CHRIST THE SUBJECT OF SONG

‘Hosanna; Blessed is he that cometh in the name of the Lord.’

Mar_11:9

I. In the New Testament Jesus Christ is the subject of all songs. The Virgin Mary’s, Zacharias’s, Simeon’s, Anna’s, that beautiful hymn of the Church on St. Peter’s deliverance (in the fourth chapter of the Acts), the abrupt bursts of praise which break out here and there in the Epistles, up to the chants of the Revelation, all, without one exception, have Christ as their theme.

II. Let us now pass to our Prayer Book Service of Song.—Praise is the chief part of all the worship of Almighty God. The more that one grows in true religion, the more will he see Christ filling the Psalms. The Special Psalms are emphatically full of Christ Then the Venite, ‘O come, let us sing unto the Lord,’—and who is the Lord?—‘let us heartily rejoice in the Strength of our salvation.’ More than half the Te Deum is distinctly addressed to Christ, and the rest to God as Christ’s Father.
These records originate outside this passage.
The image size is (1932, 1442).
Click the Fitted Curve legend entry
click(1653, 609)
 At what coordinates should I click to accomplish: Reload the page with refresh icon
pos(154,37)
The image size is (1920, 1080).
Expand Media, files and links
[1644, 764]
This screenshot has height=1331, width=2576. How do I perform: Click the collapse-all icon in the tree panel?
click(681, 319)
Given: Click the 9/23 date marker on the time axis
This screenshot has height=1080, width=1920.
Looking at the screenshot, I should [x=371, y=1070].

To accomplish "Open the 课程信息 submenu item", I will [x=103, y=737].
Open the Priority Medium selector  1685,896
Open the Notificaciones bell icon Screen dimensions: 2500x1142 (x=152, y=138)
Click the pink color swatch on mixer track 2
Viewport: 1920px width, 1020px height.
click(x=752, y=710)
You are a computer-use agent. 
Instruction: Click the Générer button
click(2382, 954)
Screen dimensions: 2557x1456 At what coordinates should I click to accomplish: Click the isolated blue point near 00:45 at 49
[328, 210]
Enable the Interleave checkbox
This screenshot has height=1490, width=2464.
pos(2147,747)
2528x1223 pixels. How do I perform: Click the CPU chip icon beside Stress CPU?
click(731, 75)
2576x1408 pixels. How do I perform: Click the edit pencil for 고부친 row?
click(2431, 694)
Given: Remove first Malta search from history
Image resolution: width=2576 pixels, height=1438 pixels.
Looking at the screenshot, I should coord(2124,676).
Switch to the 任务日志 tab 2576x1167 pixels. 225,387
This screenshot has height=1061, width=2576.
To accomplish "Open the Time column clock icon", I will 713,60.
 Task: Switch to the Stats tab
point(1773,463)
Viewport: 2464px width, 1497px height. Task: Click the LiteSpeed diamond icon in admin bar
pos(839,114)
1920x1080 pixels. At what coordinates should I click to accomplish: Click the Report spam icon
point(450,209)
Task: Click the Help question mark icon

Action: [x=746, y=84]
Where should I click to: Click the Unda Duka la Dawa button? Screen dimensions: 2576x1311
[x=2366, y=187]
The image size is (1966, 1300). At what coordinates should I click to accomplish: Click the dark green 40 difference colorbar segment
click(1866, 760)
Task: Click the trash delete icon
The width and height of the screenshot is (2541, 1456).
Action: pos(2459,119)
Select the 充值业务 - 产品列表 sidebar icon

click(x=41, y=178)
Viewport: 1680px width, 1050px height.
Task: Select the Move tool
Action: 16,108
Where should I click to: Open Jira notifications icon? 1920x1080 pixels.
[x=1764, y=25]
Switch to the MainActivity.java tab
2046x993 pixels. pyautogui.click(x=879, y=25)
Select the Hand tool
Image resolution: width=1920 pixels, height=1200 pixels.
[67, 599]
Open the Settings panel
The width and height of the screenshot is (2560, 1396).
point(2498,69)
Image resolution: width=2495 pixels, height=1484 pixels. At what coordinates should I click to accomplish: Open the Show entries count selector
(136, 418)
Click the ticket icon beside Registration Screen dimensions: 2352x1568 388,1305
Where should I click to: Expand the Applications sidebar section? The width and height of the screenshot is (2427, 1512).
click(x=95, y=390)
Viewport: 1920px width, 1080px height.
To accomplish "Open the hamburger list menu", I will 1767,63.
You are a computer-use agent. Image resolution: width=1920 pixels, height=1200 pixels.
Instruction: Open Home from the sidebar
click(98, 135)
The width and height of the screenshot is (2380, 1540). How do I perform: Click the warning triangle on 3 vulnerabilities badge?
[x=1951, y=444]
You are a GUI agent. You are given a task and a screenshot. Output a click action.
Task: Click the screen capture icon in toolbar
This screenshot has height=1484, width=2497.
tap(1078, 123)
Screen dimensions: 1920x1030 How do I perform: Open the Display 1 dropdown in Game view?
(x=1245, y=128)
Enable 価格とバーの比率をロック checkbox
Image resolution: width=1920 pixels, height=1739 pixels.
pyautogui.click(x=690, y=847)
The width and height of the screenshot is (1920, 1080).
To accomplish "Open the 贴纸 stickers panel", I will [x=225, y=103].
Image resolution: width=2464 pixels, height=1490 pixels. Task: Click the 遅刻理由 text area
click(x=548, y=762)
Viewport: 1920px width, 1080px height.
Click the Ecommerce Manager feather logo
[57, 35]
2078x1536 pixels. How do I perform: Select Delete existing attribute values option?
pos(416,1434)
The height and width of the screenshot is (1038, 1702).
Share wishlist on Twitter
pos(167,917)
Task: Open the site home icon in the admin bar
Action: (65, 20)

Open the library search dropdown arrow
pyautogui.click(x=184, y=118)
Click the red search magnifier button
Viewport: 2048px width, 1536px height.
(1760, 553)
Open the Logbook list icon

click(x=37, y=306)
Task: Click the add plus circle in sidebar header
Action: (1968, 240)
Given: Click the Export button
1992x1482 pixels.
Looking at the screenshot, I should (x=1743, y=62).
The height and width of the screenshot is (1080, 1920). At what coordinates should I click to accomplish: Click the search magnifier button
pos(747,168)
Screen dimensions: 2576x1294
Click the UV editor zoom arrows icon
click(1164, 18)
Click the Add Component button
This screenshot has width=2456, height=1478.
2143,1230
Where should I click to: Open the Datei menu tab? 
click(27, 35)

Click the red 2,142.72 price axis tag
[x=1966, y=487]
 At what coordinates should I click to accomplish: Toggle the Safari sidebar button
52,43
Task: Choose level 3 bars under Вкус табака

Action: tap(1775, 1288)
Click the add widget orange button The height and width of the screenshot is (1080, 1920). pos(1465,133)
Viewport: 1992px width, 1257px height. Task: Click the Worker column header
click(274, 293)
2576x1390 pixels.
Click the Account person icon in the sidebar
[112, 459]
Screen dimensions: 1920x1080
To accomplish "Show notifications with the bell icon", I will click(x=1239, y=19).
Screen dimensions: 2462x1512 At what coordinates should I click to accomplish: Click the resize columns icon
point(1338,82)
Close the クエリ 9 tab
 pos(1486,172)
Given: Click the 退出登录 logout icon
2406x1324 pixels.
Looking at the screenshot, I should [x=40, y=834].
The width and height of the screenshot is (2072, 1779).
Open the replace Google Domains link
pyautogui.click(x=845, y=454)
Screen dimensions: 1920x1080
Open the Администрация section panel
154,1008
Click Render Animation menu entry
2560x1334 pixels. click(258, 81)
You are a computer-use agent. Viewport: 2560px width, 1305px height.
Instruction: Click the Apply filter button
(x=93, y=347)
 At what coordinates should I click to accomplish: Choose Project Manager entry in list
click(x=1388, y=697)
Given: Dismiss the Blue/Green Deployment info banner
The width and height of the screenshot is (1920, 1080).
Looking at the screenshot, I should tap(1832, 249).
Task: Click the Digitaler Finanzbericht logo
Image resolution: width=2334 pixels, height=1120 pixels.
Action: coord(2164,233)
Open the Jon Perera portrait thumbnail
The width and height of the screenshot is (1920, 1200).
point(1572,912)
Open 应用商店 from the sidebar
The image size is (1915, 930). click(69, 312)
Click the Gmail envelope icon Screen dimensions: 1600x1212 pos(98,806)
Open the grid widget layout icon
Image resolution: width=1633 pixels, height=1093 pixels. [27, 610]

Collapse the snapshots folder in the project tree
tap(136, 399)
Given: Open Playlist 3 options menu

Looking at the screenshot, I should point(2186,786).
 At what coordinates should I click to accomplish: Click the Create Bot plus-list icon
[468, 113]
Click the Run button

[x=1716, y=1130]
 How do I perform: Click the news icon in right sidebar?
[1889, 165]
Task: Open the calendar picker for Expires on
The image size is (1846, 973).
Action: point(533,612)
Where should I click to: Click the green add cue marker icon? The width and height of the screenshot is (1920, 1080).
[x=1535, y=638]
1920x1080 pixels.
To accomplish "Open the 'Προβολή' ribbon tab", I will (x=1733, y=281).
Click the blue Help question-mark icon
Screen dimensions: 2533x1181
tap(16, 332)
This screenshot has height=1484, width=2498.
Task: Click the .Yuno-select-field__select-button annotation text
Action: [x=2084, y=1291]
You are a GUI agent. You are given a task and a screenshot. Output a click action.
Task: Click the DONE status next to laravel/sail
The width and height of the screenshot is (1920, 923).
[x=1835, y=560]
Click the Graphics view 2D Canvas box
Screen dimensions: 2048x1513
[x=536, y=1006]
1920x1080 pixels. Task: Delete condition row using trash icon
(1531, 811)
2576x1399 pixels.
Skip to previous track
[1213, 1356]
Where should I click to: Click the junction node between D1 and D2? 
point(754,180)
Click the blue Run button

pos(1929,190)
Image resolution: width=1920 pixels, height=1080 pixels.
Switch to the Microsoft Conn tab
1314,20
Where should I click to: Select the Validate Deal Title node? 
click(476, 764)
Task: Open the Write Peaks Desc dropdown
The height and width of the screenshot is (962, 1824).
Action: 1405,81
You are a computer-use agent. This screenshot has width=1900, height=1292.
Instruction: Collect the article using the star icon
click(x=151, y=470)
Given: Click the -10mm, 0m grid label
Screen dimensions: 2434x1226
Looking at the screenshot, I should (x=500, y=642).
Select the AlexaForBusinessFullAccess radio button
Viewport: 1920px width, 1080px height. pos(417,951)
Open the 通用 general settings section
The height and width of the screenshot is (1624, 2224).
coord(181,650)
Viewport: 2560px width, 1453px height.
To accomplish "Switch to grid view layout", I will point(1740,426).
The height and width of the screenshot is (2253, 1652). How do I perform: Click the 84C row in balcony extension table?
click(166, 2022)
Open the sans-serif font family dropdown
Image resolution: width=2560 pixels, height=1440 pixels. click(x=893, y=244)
The Benedicite, by its mention of Ananias, Azarias, and Misael, Shadrack, Meshack, and Abednego, leads the mind to ‘the form of the fourth, which was like the Son of God.’ The Benedictus is nothing but Christ; and the Jubilate is a Jew’s anticipation of Christ’s universal reign. The Magnificat is Christ’s own mother’s language of her Son. And the Cantate is Christ and His Church’s victory. The Nunc Dimittis is the eye upon Jesus now; and the Deus Misereatur is the eye upon Jesus presently. The climax of our general thanksgiving is ‘the redemption of the world by our Lord Jesus Christ.’ And in the Holy Communion, if the first Doxology be to the Father, it is for the gift of the Son: and in the second, the same thought is expanded, and Christ is blended with the Father’s glory. In Baptism, it is the soul grafted into Christ for which we thank. In Marriage, it is because the union is the type of the mystical oneness betwixt Christ and His Church. And in the Burial Service, the Resurrection of Christ is the warrant of the thanks which rest upon the hope that, when He shall have accomplished the number of His elect, and hastened His Kingdom, then that we, with all those who are departed in the true faith of His holy name, shall have our perfect consummation and bliss, both in body and soul, in His eternal and everlasting glory.

So, from generation to generation, the Church rolls the tide of song, ‘Hosanna!’